Eventually, he does get around to making himself useful. Like fetching wood, for example. On the fringes of where everyone's made camp, Tony emerges from the treeline. He is layered up against the cold, coat and fur cloak and thick boots, mismatched mittens, a woolen shawl patterned with faded daisies being used as a scarf. Over one shoulder is a rope pulled taut, so he can drag behind him the bundle of wood he's collected.
He keeps thinking that it'd be easier to just lift the whole thing up than drag it along in the snow, but whenever he tries, it feels like it'd be easier to drag it behind him. And at this stage, the prospect of stopping to pick up feels like an impossibility.
His breathing is measured and controlled. He is pale, sweating. His foot slips on a patch of icier snow, and he falls face first onto the ground. And doesn't get up.
He stays down, after that, but more comfortably. His friends and colleagues and whatever are all bossy enough, more than likely, to secure Tony the most sheltered portion of the ruined Chantry building. Bear fur blankie and nearby fire and deep exhausted unconsciousness. It's good that he is prone to the occasional twitch in his sleep, otherwise the stillness combined with the colour of his skin would be highly unsettling.
Catch him while awake, too. Either while pretending to be asleep, or picking at the food he's been provided, or—sitting up, dragging his still-damp boots onto his feet, long after most people have settled in to sleep.
[ Feel free to make this action spam if you prefer!

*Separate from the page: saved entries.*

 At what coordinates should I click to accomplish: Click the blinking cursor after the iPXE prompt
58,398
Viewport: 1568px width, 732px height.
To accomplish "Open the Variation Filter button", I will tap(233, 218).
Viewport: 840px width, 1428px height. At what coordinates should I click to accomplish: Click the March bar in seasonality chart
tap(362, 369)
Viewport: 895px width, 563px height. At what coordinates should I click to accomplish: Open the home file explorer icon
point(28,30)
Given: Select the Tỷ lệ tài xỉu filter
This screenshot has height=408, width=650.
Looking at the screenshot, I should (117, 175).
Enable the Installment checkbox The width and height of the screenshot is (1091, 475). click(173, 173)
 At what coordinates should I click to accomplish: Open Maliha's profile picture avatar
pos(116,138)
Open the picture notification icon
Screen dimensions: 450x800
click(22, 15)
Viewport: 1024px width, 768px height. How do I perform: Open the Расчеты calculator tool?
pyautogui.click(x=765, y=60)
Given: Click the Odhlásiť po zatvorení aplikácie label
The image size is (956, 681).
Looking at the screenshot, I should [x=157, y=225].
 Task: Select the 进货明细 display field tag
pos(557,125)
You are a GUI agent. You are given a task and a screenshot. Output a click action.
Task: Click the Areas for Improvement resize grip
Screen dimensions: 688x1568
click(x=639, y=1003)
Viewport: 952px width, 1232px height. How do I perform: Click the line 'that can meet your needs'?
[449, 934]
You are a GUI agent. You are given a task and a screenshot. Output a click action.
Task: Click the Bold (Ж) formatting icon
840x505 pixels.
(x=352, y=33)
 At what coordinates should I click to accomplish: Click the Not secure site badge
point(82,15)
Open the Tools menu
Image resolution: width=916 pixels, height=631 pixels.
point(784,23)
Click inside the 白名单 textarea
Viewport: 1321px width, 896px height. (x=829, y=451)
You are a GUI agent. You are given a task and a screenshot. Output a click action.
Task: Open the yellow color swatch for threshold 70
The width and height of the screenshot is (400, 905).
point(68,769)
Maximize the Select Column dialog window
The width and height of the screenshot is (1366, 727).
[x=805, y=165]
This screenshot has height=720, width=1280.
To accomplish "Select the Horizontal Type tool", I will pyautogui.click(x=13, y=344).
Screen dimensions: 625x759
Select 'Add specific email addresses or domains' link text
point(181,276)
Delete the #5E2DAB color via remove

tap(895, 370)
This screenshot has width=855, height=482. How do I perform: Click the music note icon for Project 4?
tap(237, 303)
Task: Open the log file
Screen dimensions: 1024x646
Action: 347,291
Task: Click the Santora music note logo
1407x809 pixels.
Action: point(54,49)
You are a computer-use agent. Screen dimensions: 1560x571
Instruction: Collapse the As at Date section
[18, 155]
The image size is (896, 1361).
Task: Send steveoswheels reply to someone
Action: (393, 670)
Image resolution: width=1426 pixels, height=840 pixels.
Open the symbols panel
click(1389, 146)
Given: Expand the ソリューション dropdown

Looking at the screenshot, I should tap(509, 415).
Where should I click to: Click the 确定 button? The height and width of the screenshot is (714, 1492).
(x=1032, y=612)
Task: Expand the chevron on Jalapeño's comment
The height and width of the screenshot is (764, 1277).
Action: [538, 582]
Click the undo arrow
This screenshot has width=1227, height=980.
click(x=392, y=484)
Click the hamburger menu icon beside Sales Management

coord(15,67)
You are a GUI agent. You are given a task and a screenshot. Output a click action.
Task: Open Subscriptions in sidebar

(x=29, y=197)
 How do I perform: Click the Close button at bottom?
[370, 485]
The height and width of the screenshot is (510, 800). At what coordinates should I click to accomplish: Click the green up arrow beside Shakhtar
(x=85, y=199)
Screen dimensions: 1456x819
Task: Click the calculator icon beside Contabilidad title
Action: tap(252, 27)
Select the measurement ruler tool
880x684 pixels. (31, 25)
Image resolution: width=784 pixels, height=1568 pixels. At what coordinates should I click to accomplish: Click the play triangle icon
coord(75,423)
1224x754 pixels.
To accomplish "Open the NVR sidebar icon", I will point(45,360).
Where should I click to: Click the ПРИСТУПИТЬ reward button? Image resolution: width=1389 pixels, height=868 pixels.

If you'd like a bespoke starter, please let me know and I will conjure one. Also, Tony will not be making it past Haven due to sad reasons, so if you do not want to factor that in to your RP life, just miss me.
Also one thread per bolded prompt makes my life easier, and group threads are fun. ]
catch the fallin' man
And doesn't get up.
And it's surprising how fast someone as small as Sawbones can move through snow when she wants to. She's more than strong enough to wrestle the human onto his back, "Oi, you conscious?"
She might go ahead and start yelling for assistance anyways.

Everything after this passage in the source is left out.